放送研究と調査(月報) - 目次

各国の「放送界の動き」に関する情報を掲載しています。

放送界の動き

英HomeChoice,イタリア通信事業者Tiscaliに吸収合併

イタリアのインターネット・プロバイダーのTiscaliは8月12日,イギリスのビデオ・オン・デマンド・サービスの先駆者であるHomeChoice の親会社Video Network Internationalとの間で,Tiscali UK の下で,両社によるイギリス国内のブロードバンド・サービスの統合に合意したことを明らかにした。HomeChoiceは1990年代半ばからロンドンを中心にBT の電話回線を利用して,テレビやビデオを提供するブロードバンド・サービスを実施してきたが,加入件数は4万5,000にとどまっている。Tiscali UKはこの事業を引き継ぎ,英国内および欧州各地で,固定電話・インターネット・テレビのトリプルプレー・サービスの展開を目指している。

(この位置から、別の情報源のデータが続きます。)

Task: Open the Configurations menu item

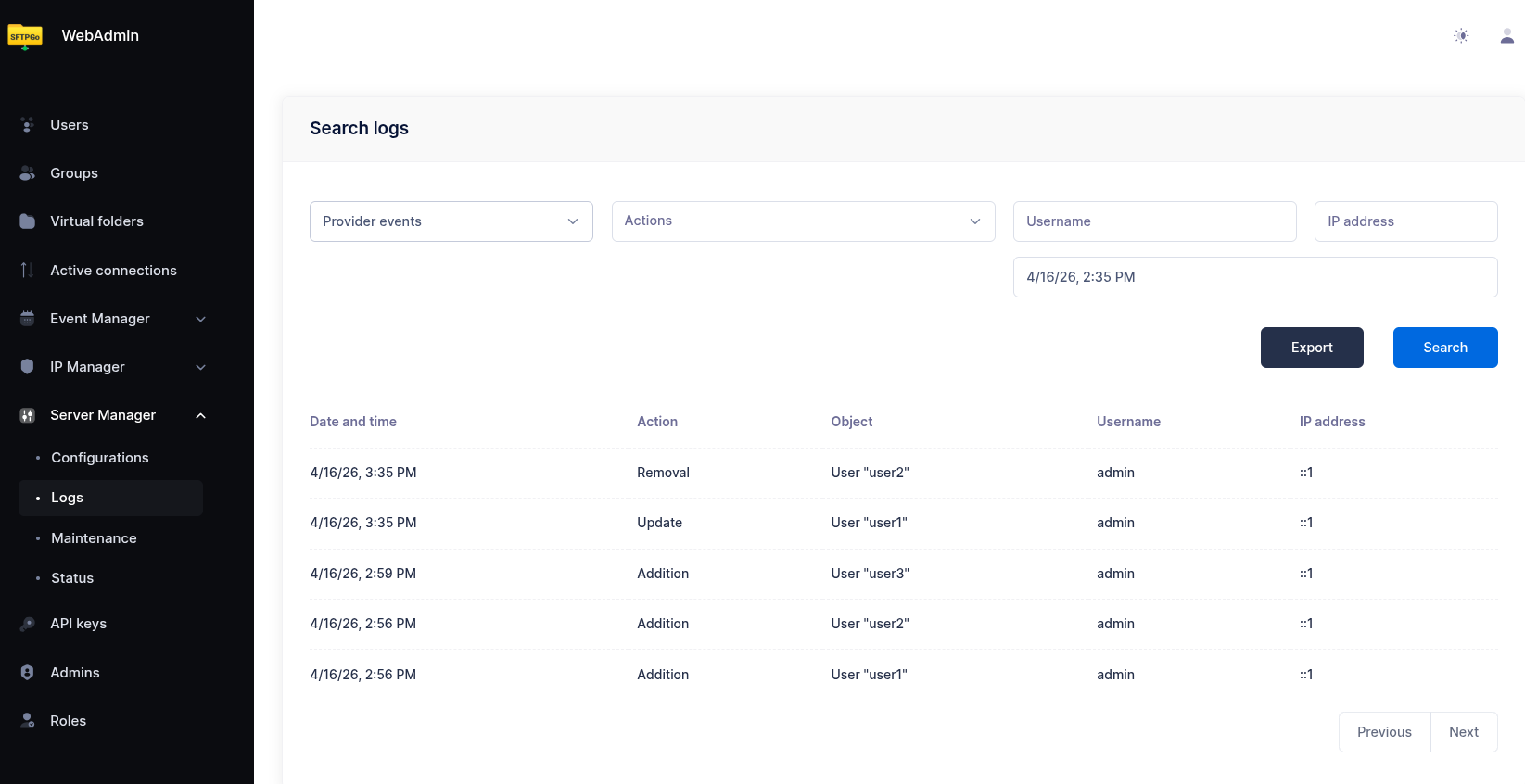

フランス版CNNのFrance 24,12月から放送へ

フランスで具体化が進んでいる新しい国際ニュースチャンネルは,Eutelsatの衛星で12月から放送されることになった。新チャンネルは6月に正式名称を「France 24(F24)」と決定し,7月には放送開始に必要な協約も規制機関のCSAと締結していた。HOT BIRD 衛星などを運用するEutelsatは8月31 日,France 24はHOT BIRD 7A,ATLANTIC BIRD 2,EUROBIRD 1の3衛星で12月から放送されることに決定したと発表した。これら3機の衛星により,ヨーロッパ,中近東,北アフリカをカバーする。また,France 24は米東海岸のワシントン,ニューヨークでも,国連本部やホテルなどに向けて放送される。その後,北米・アジア・南米にも放送範囲が拡大される予定。当初はフランス語のチャンネルと英語主体のチャンネルで開始されるが,3番目のアラビア語主体のチャンネルも,2007年7月以降に放送が開始されることになっている。

独公共放送に「社会統合チャンネル」設置案

ドイツ各州の放送政策の相互調整事務を担当するラインラント・プファルツ州が,公共放送ARD とZDFに対し,ドイツ国内の社会統合に寄与する専門チャンネルの設置案について意見を提出するよう求めていたことが,8月12日明らかになった。この案は,ブレーメン州首相が6月に開かれた州首相会議に提出したもので,人口の約9%を占める外国人や移民的背景をもつ人々と社会全体のコミュニケーションを深めるような番組をARD とZDF が共同で制作することが提案されている。これは,すでに成功している独仏共同チャンネルArteなどを模範としているもの。当面はPhoenixなど既存の専門チャンネルの放送枠に番組を提供し,中期的に独立したデジタルチャンネルとすることが提案されている。年内には公共放送側から回答が出るものと見られている

オーストリア放送協会ORF,次期会長選出

公共放送ORFの次期会長に,1998年から経理担当役員を務めていたアレクザンダー・ヴラーベッツ氏(46)が,2001年から現職にあるモニカ・リントナー氏(61)を破って8月17日選出された。選挙はORF財団評議会メンバー35人による投票で行われ,ヴラーベッツ氏は過半数の20票を獲得した。政権与党オーストリア国民党寄りのリントナー氏に対しては,政府によるORFの番組編成への影響力行使を容認しているとして,今年5月以来ORF内外から強い批判の声が上がっていた。次期会長の任期は2007年1月から5年間。

伊通信省,デジタル移行実行委員会を設立

イタリアの放送と通信を所管する通信省は,8月4日付省令で地上デジタル放送移行のための実行委員会「Italia Digitale」を設立した。同委員会は通信省主導で,2012年の完全移行の確実な実行と移行過程の監督・調整業務を任務とし,規制監督機関 AGCOM,地上デジタル推進協会DGTVi,全国と地方の事業者や消費者団体の代表などが参加する。従来のDGTViと異なり,衛星有料放送Sky Italiaなど地上放送以外のデジタル事業者も新たに参加する。これまで全国レベルの完全移行期限については,当初2001年第66号法で2006年末と定めていたが,ベルルスコーニ前政権下では昨年末に政令を出して2008年末へ延期,今年7月には通信省が「欧州レベルの2012年頃に合わせるのが現実的」として大幅に延期する考えを示していた。